Avast blocked more than 34 million Monero cryptomining attacks in one day

Written by Denis Konopiský | 5 December 2017

On Sunday, December 3rd, we saw a peak in one of our detections, JS:Miner-I, which blocks a cryptocurrency miner that uses the cryptonight algorithm to mine Monero, a popular cryptocurrency. The algorithm is suitable for using PC CPU for mining, and the miner is run using JavaScript. We blocked JS:Miner-I from launching on our users’ PCs, preventing 34.7 million attacks in just one day. The extreme peak wasn’t the only thing that caught our attention; all the detections were launched within Google’s Chrome browser.
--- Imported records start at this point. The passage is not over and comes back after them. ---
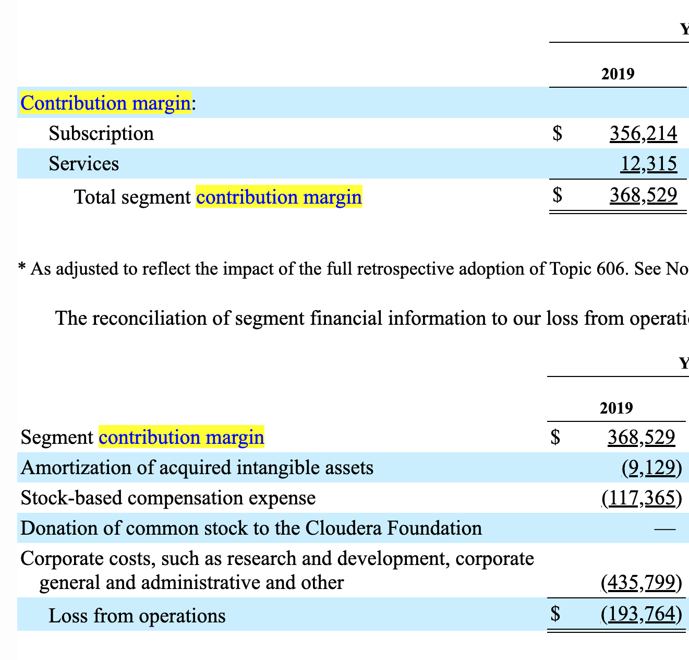Click highlighted "contribution margin" in the Segment row
The width and height of the screenshot is (689, 660).
point(182,437)
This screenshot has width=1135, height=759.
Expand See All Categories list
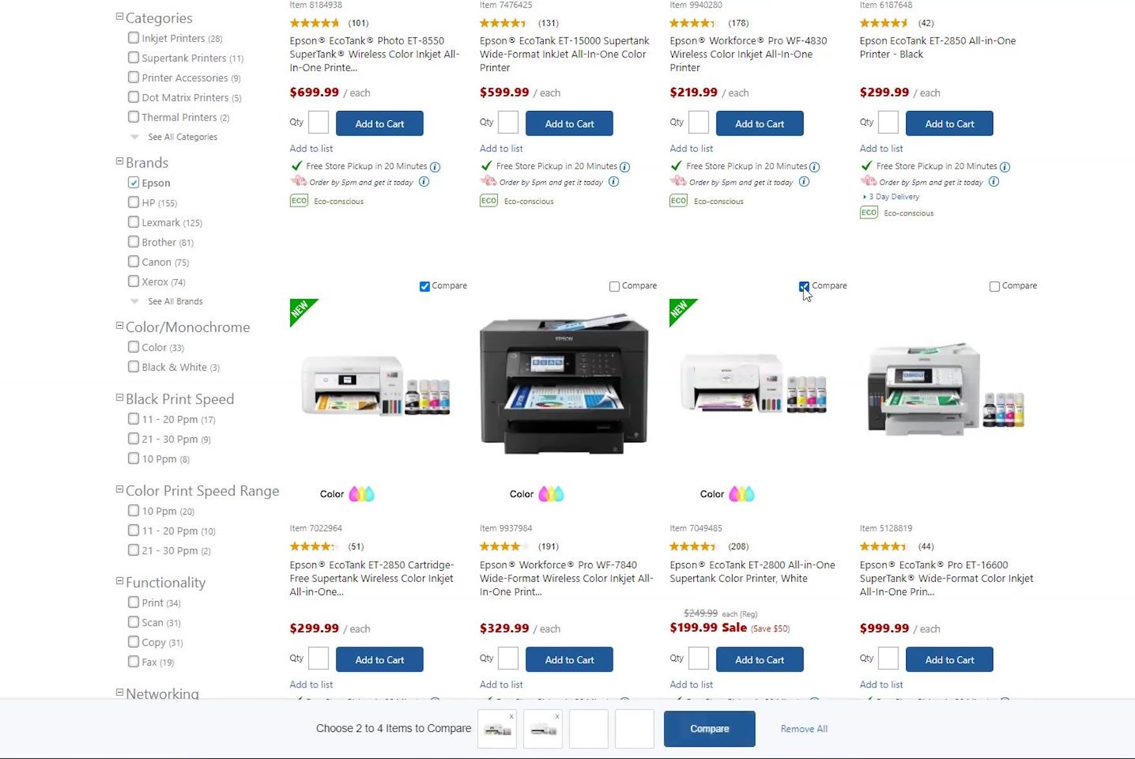point(183,137)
Cryptocurrencies are trending and with the rise in popularity has come a rise in its mining. Cryptomining partly determines currency value, however, mining can be expensive, as it requires high amounts of processing power, which can be achieved through huge server farms. Constructing and maintaining the infrastructure, and accessing the electricity necessary to run these farms requires enormous financial investment. To save on costs, cybercriminals instead resort to using the power of your PC or smartphone to mine, and in many cases, they aren’t asking your permission.

In terms of the cryptomining attack on Sunday, we suspect the Javascript code was injected into a Google Chrome extension, as the files blocked as JS:Miner-I were in Chrome’s blob_storage, which is a folder used by extensions and add-ons to store data. While we cannot say for sure, we believe two things could have happened here: either this is a malicious campaign that was effectively spread, or a popular extension was modified to include the miner.
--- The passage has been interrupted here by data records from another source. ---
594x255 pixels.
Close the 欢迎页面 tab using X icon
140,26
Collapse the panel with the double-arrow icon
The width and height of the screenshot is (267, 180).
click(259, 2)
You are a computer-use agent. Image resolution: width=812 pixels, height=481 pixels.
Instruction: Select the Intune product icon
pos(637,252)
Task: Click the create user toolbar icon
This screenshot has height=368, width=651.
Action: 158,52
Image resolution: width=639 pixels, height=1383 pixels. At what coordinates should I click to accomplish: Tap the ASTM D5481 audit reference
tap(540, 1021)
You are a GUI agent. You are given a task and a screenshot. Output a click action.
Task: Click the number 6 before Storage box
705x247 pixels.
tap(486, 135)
Nearly 35 million was a huge spike, compared to the number of times we blocked this miner from mining on our users PCs in the days prior, as can be seen in the chart below.

Why Monero?

We have seen several types of cryptomining malware this year, including Adylkuzz which peaked in May, and cryptomining malware that targeted mobile users last month. These examples and the miner that peaked on Sunday have one thing in common: They mine the Monero cryptocurrency. So the question is, why do they all mine Monero and not Bitcoin or any other cryptocurrency?

One reason might be that Monero keeps transactions private, which also comes in handy for the cybercriminals if they want to obscure their activities. Monero uses three different privacy technologies to hide the sender, amount being sent and the recipient, obscuring transaction details. Therefore, Monero has become very popular in general, and its value has grown from under $2 to over $200, which is probably another reason why Monero is the cybercriminals’ currency of choice. While Bitcoin is widely used, it doesn’t keep transactions private and is more difficult to mine compared to Monero, which can be reasonably mined using a browsers’ CPU power.

How to find out if your browser is secretly mining, and what you can do about it

Avast antivirus products detect these embedded miners. In addition, there are a few other strategies you can employ to see if your browser is mining:

  • Check to see what scripts your browser has loaded. If you are registering significant CPU load yet there is only one tab in your browser and you are not running anything that should put significant load on your CPU, then odds are you’re being used to mine cryptocurrency.
  • If you discover that a site you visit is mining, and you use an ad blocker that lets you add additional URLs to their “block” list, add this website to your list.
  • Search the Chrome Web Store—or something similar—for “miner blockers” and see what comes up. Developers have already created ways to automatically detect mining and stop it from occurring.